On the likely second step of the podium—still according to the forecasts made a few weeks before the election—is the economist and academic Danuše Nerudová, head of the Institute of Accounting and Taxation at Brno University. Relatively young—she is 43 years old—she is both an intellectual and technocratic figure and is campaigning on “change.” She is polling between 23% and 28%. Her numbers have been steadily increasing for several weeks, and for the first time, a poll published on December 9th showed her ahead of Andrej Babiš and winning against him in a second round.
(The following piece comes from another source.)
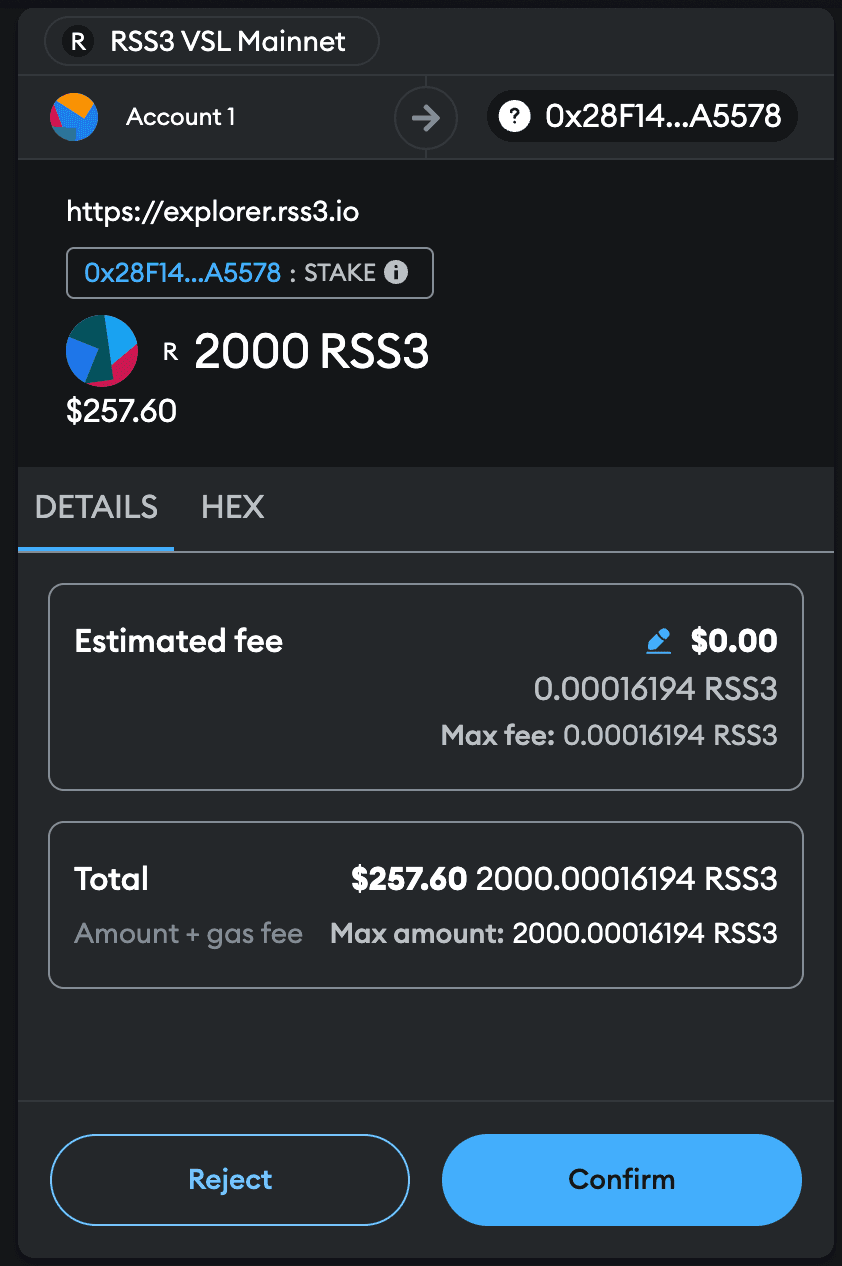The width and height of the screenshot is (842, 1266).
Task: Click the Account 1 name label
Action: point(181,118)
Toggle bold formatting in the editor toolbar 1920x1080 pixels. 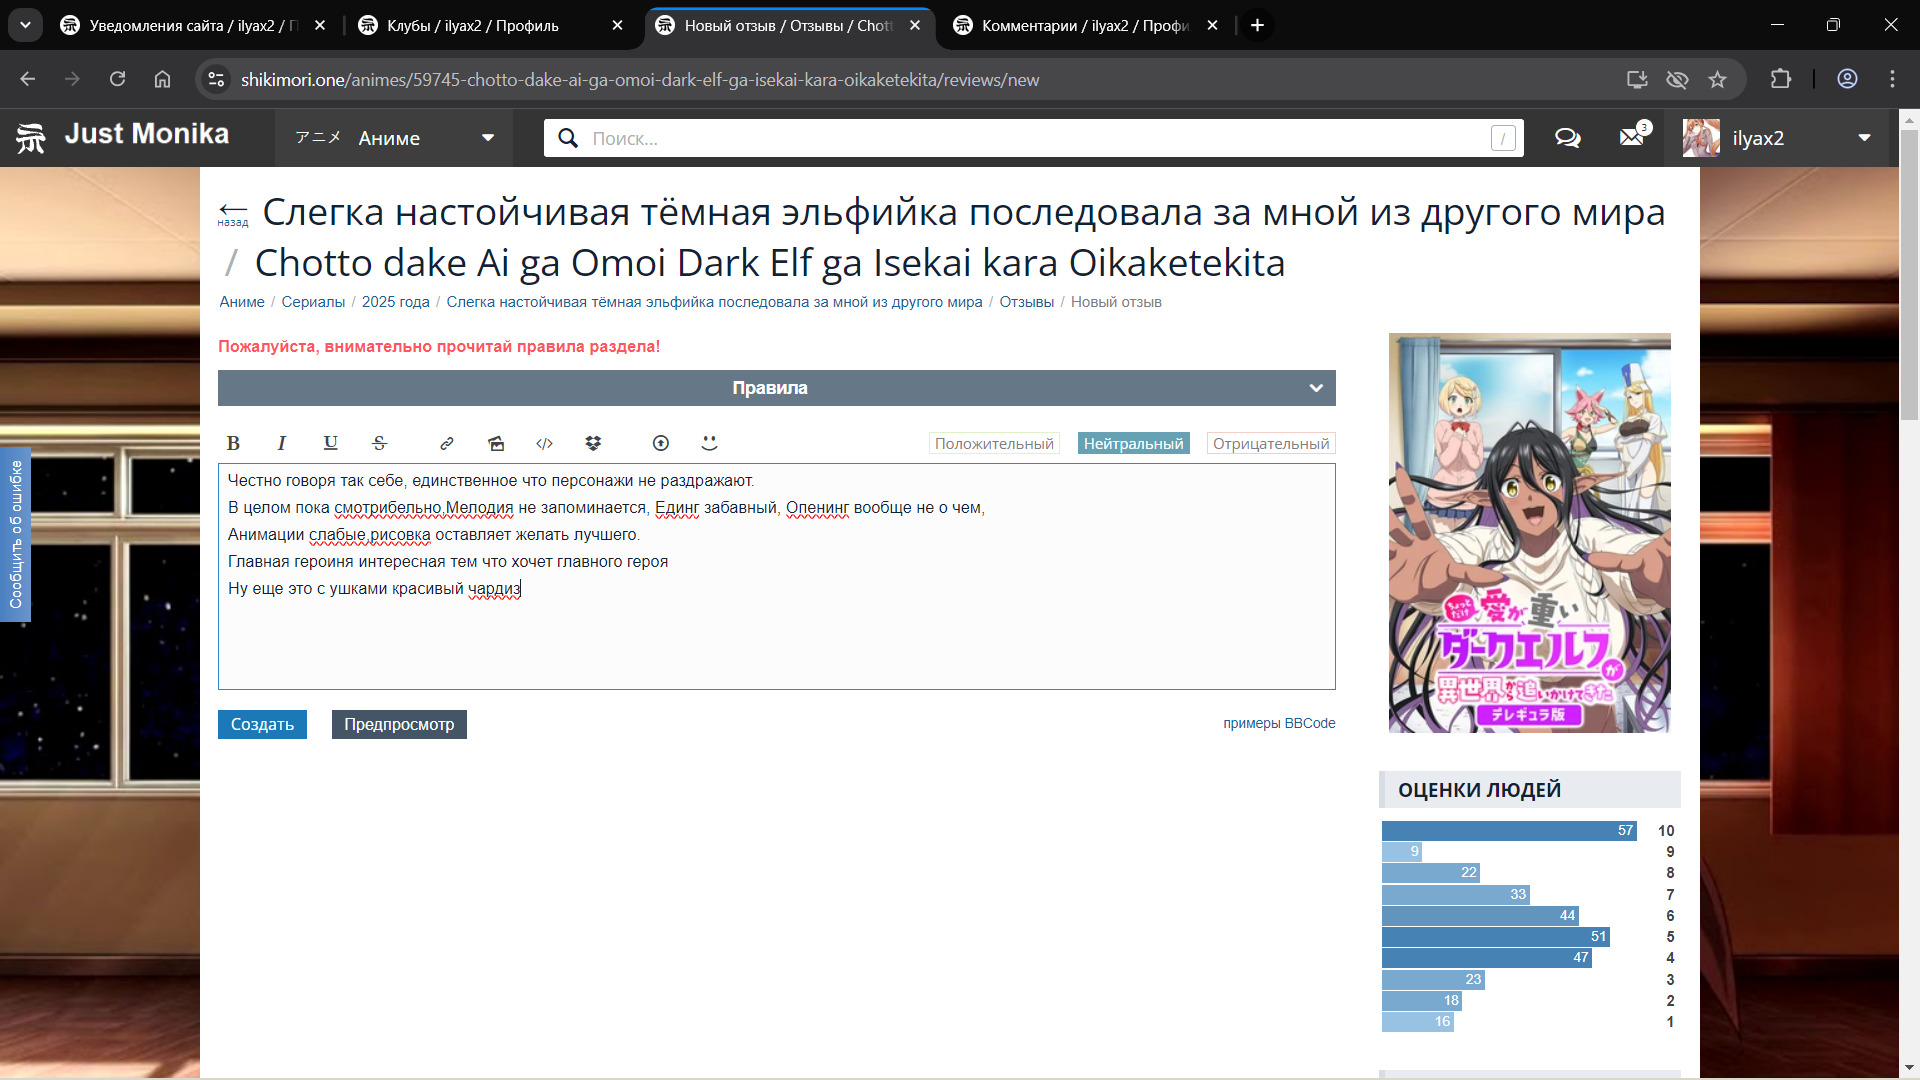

The third man is the former general Petr Pavel, who oscillates between 23 and 27% of the vote. He was successively chief of staff of the Czech army (2012-2015) and chairman of the NATO military committee (2015-2018). A member of the Czech Communist Party in his youth, he later distinguished himself in the military operations led by the United Nations during the Bosnian War. Multilingual, he represented the Czech army in several national and international organisations before becoming a consultant after leaving the army, thus preparing for his transition to politics. His candidacy for the presidency is supported by a coalition formed by the liberal-conservative Civic Democratic Party (Občanská demokratická strana or ODS) to which the current Prime Minister Petr Fiala belongs; the Christian Democratic Party (Křesťanská a demokratická unie-Československá strana lidová or KDU-ČSL); and the small, also liberal-conservative party Tradition, Responsibility, Prosperity (Tradice Odpovědnost Prosperita or TOP 09). Although the parties supporting his candidacy are rather socially conservative, Pavel’s positioning is more centrist: he declares that he wants to take as a model the economic redistribution system in force in Scandinavian countries, and is personally in favour of homosexual marriage, contrary to the line so far defended by the ODS or the KDU-ČSL.
The gap between these three personalities is not significant enough to determine at this stage of the campaign what the outcome of the first round will be.